RealEyesRealizeRealLies's avatar


Please review my comments very carefully. I am not arguing. I’m asking for people to explain themselves. I’ve been accused of attacking and insulting others in the process. Just because I’m asking questions that people don’t like.

No such insulting or attacking words have been spoken and should not be interpreted as such.

Keysha's avatar

@augustlan Not a problem. It’s not worth it to keep answering. I’m done.

MissAusten's avatar

I think it’s worth pointing out that there are a lot of parents who have children that do not act out in public or get handed everything they want in life. Unfortunately, those are the only parents and children people tend to notice in a public situation. I can understand being annoyed by kids who don’t behave and parents who let them get away with it. I don’t see it very often at all, certainly not every time I go to the store, a movie, or a restaurant. Luckily it doesn’t bother me all that much, but it does make me appreciate my own kids more.

For years I worked with little kids in a daycare situation, and the vast majority of the parents were really doing well with raising their kids. There are a lot of us who don’t believe kids should have their own TVs, computers, cell phones, or whatever. There are a lot of us who don’t tolerate our kids acting like brats in public, but you wouldn’t notice them simply because they aren’t doing things to attract your attention.

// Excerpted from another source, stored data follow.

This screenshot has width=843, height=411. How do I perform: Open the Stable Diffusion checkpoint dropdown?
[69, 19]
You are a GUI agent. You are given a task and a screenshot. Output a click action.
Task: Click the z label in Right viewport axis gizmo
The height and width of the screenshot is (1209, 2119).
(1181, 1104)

Please don’t lump all parents into the same group. There is so much judgment on parents today and so little tolerance for babies and kids who act like kids. I don’t mean an 8 year old, who should certainly know better, but a two year old is not always going to cooperate no matter how well a parent plans or how well they discipline at home.

Arisztid's avatar

@MissAusten In my case, you are wrong.

I DO notice well behaved children, appreciate them and the parents, and have, on more than one occasion, expressed my appreciation and “good job” to them. A well behaved child is a true blessing and I do notice.

As far as the rest of your last sentence, as I said repeatedly, I just quietly leave. I have told how I would handle such a situation but I know that I am just one guy. I was raised to do everything humanely possible to not impact the peace of others, my father minimized my impact on others when I was that young, and I would do the same. I do not expect the rest of the world to follow suit.

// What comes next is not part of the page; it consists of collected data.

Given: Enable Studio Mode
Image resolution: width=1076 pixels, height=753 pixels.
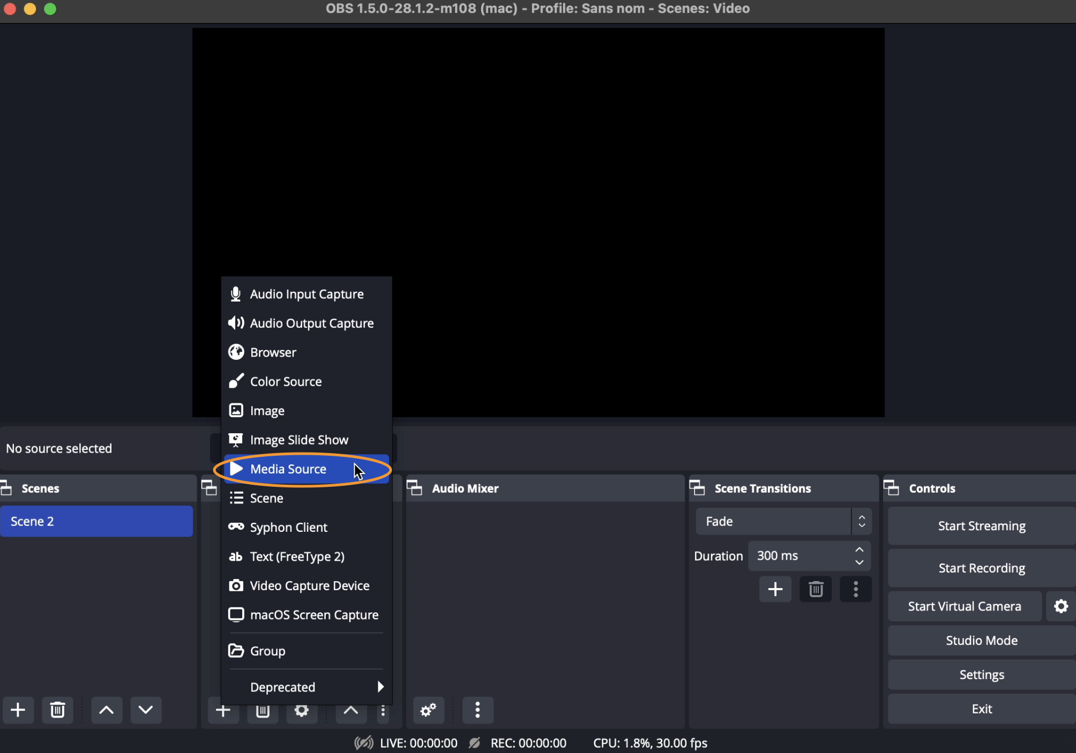Looking at the screenshot, I should [981, 641].
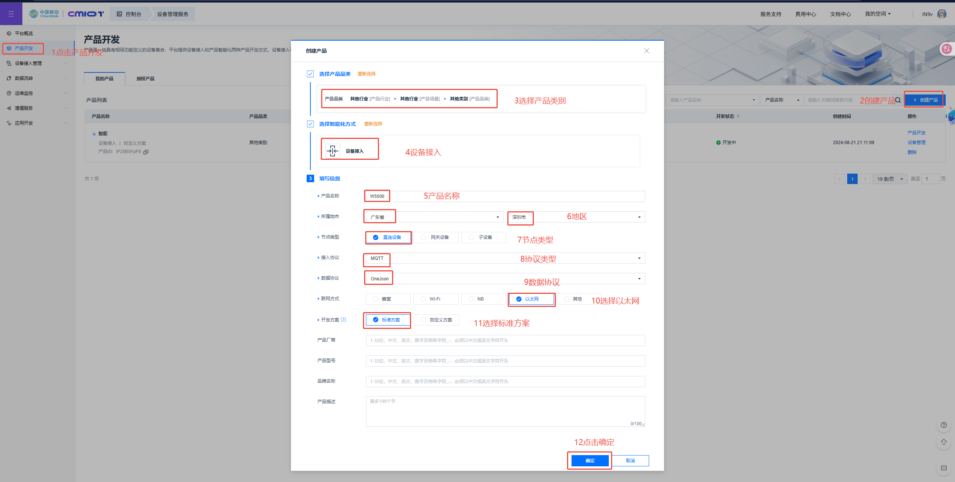Screen dimensions: 955x482
Task: Open the data protocol OneJson dropdown
Action: 639,279
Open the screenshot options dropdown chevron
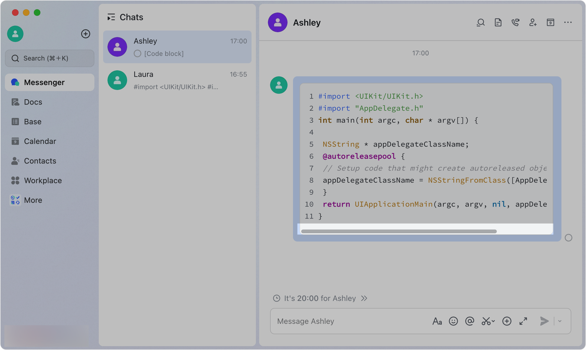The image size is (586, 350). click(493, 322)
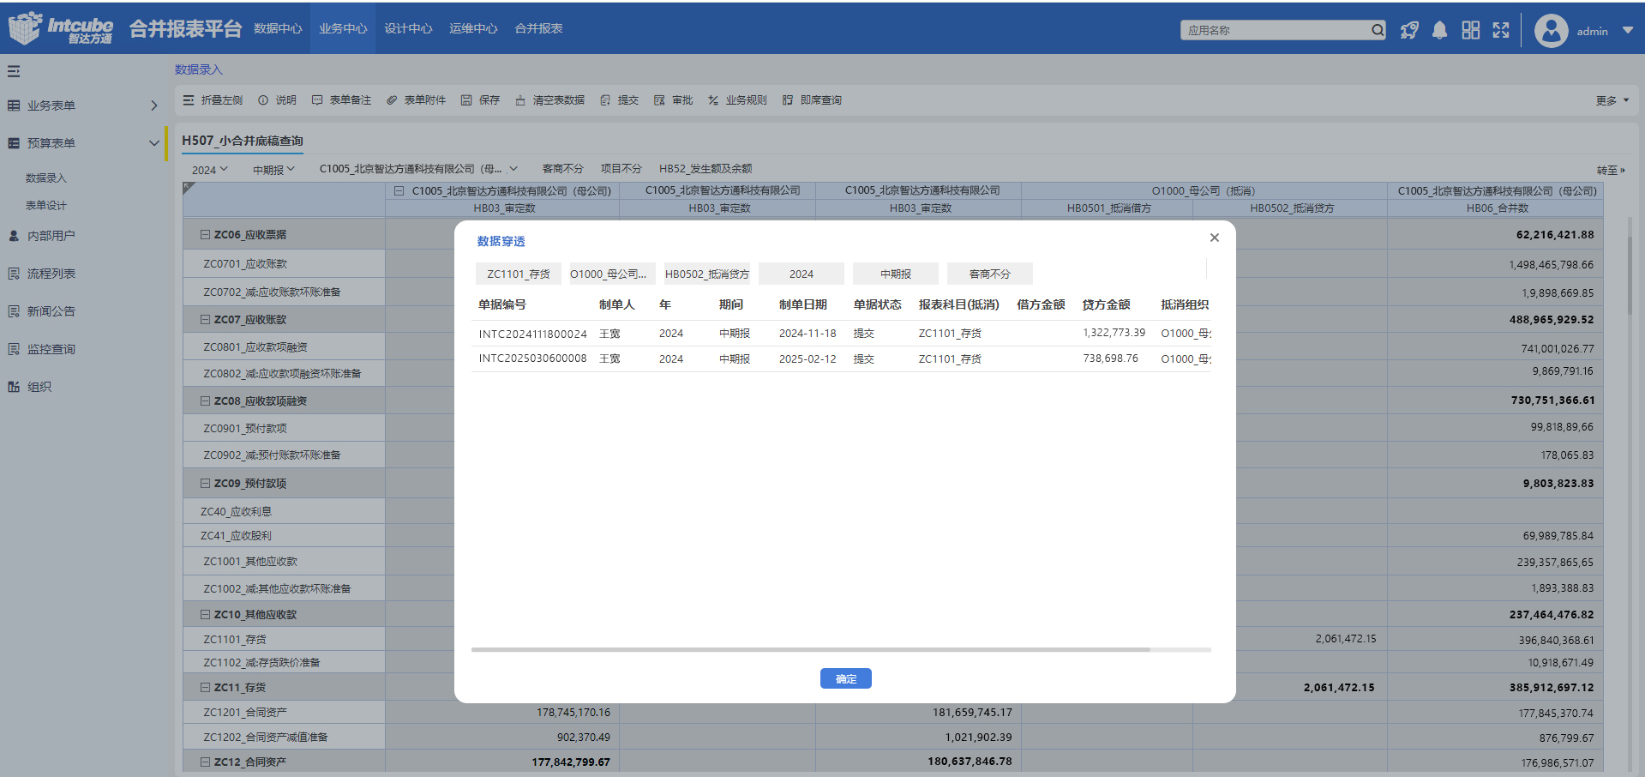Collapse the 预算表单 sidebar section

154,142
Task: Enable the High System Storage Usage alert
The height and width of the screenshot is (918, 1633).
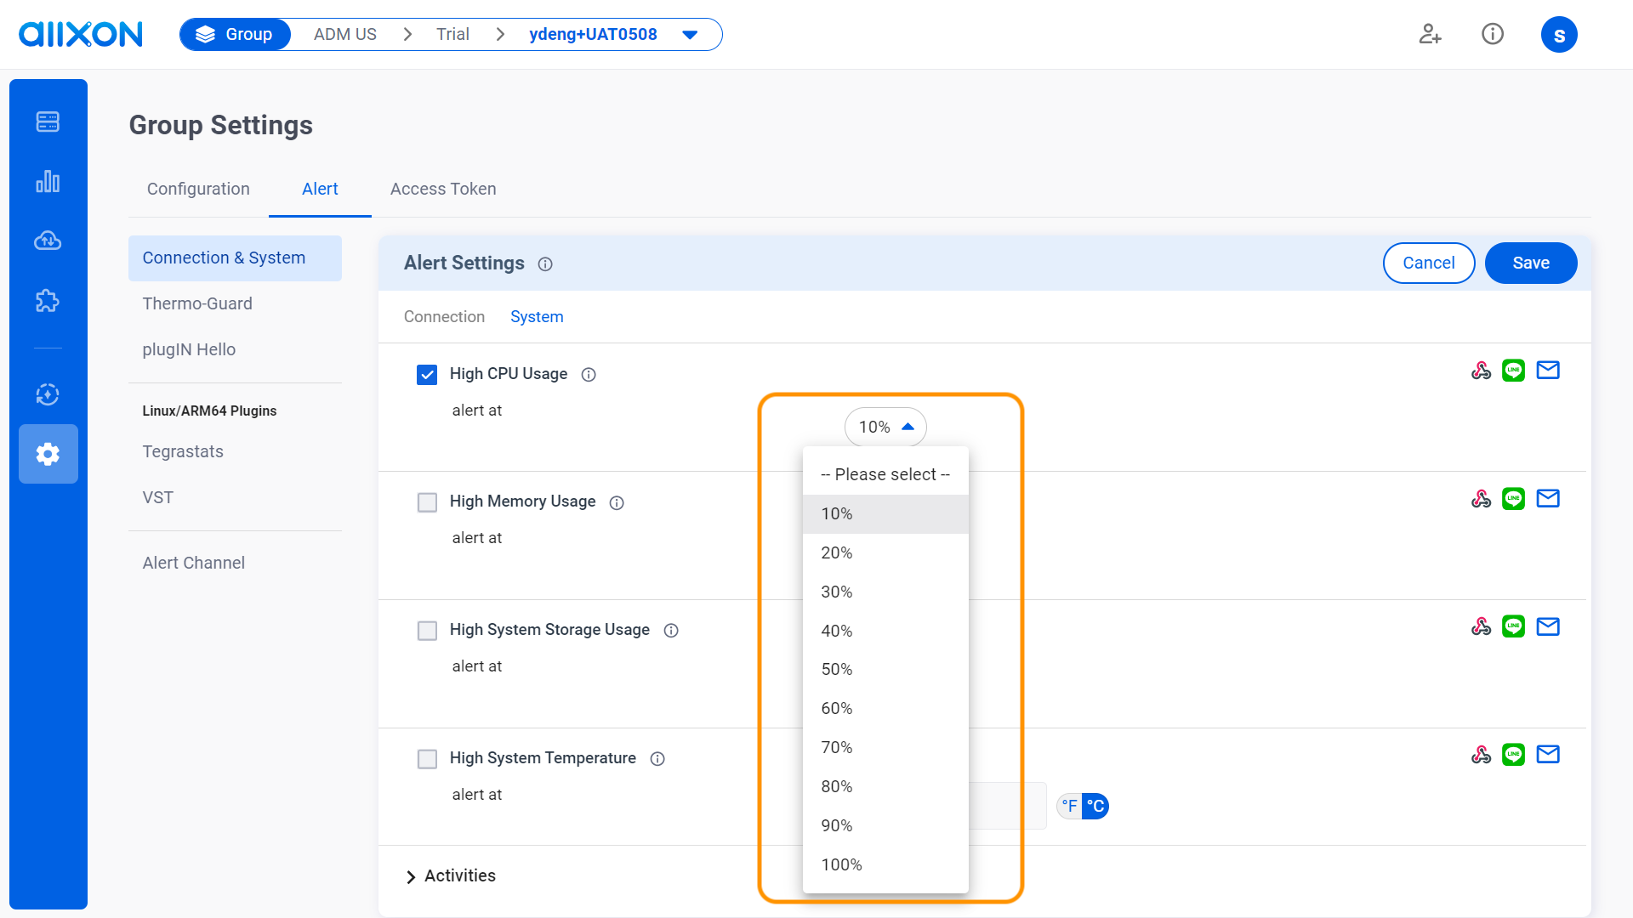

I really need to swear off ever expressing my views in these threads.

escapedone7's avatar

@arisztid I’ve learned a lot from your posts, actually. I’ve learned a lot from you. I can’t be the only one. You are articulate. You have a gift for explaining things in a way other people can’t get across as well. (You do know that, right?) It takes something to come in and present the other side but in such a way. You’re quiet tone has a strangely strong impact. Please don’t stop contributing. I agree we have beat this issue into the ground but always feel free to fluther. You’re an important contributor to this community and I for one would miss your posts.

Arisztid's avatar

@escapedone7 Thankyou. :D I have been told that a few times. I am just going to steer clear of topics like this one. I usually do but, for some reason, I did not here.

MissAusten's avatar

@Arisztid My comments weren’t directed at you, and I have absolutely no problem or argument with your point of view. I particularly liked your post about how you would react if you had a child. I also think it’s great that you notice kids who behave well and comment on it. I can tell you first-hand how appreciated that is. It’s also kind of rare, which makes it all the more wonderful. :) Please don’t swear off expressing your views because you do it very well.

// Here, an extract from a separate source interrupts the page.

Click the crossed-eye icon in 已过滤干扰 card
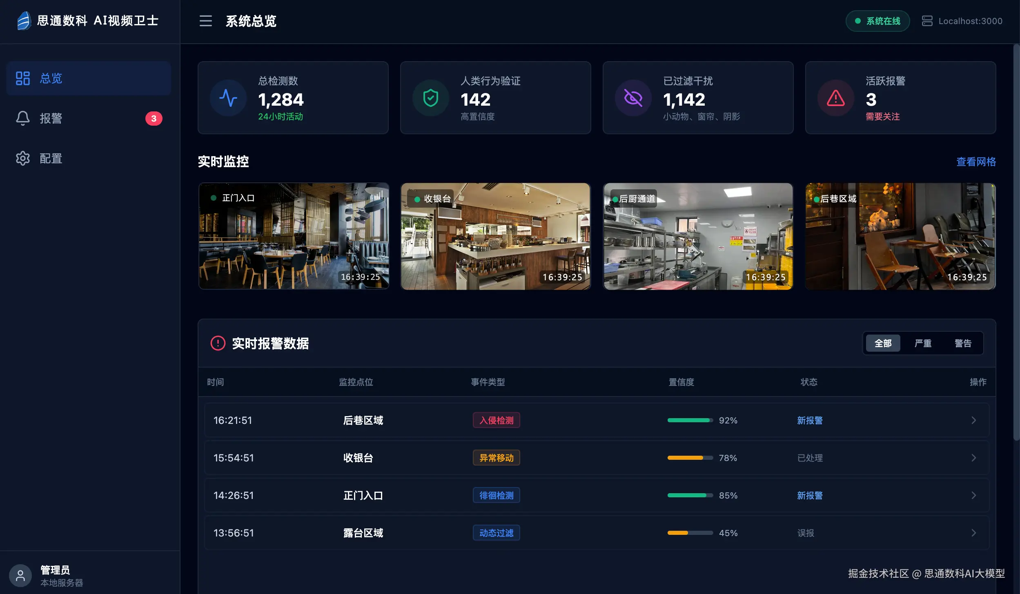The width and height of the screenshot is (1020, 594). pyautogui.click(x=633, y=98)
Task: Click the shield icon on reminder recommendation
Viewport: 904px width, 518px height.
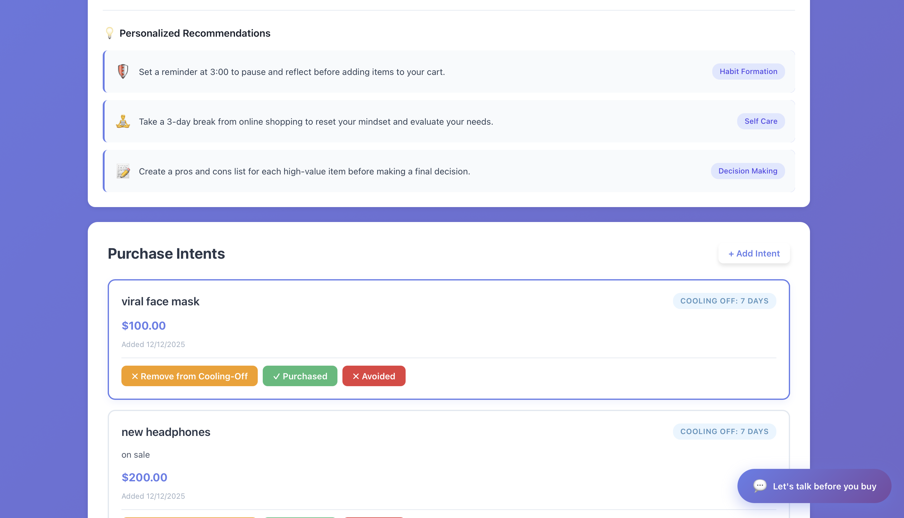Action: point(123,72)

My post was a general comment, and not aimed at anyone in particular.

Arisztid's avatar

@MissAusten Thankyou most kindly! I guess after the, err, issues my wife @Keysha and I have had in this thread, I taking things to be directed at me.

I believe that anyone who raises a child well, especially in this time and day, is a blessing. Whenever I do express my appreciation to a parent like that I can tell that they do not get such comments often. It makes all parties’ day better and shows how rarely they hear that.